With all of the pressures of the pandemic in general, agents were contending with a whole new way of working. Remote work is likely to remain a significant part of business. Putting management and training methods in place which allow for exchange of information and support in real time is key to businesses weathering challenges while retaining workers and customers. 

How Companies Can Build EX

Now it’s not that we want employees going rogue on company policy, but trust is a key component to relationships. (If you didn’t trust them why did you hire them?) 

Policies are a roadmap, a guide to keep companies, employees and customers on the same, compliant page. But business, like life, isn’t always neat and tidy. Be prepared for surprises. They happen. As you evolve your company policies give yourself the opportunity to evolve your employee relationships by empowering your employees to use their accumulated knowledge of working with your customers and products every day. As Shep Hyken points out in his article, this kind of latitude helps businesses to keep customers as well.

Take the more mundane, repeated tasks off agent desks with AI tools like CSAT.AI, that lighten the load. This frees up your experienced agents to help customers in unforeseen and unique challenges. 

Engage in quality training so that your employees are as prepared as possible to handle customer inquiries with ease. We know it would be great if training was one and done, but it doesn’t work that way. As your company grows you need to keep your employees ahead of the curve. 
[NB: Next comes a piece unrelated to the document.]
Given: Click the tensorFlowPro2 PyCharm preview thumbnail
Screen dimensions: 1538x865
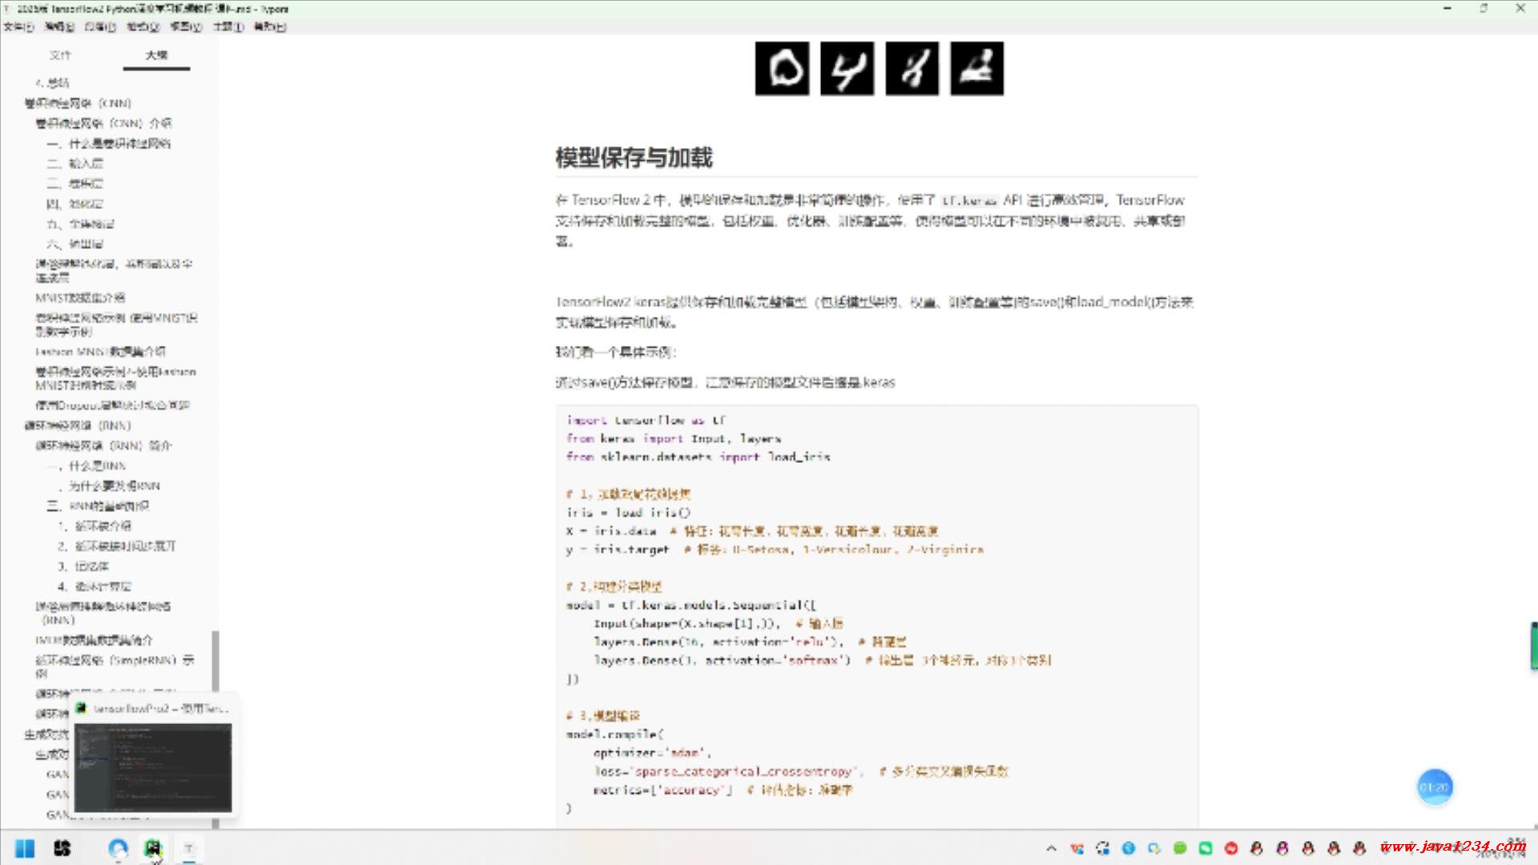Looking at the screenshot, I should point(153,767).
Treat employees as human beings and invest in their overall well being. Wellness programs benefit both sides. Employees get tools to improve their health and employers have less absenteeism and more energized and engaged workers.

There are companies, like tech company Alley, that have understood the importance of listening to their employee needs even pre-pandemic. They have a flexible hours allowing employees to fit work around life, not the other way around, putting trust in the people they hire.

During the pandemic, LinkedIn instituted a program called LiftUp which included fun events, ‘no meeting’ days and days off for wellness. They intend the program to continue post-pandemic as they have learned the value of supporting the health and happiness of their workforce.

For lasting customer-business and employee-business relationships, make sure your EX game is as strong as your CX game.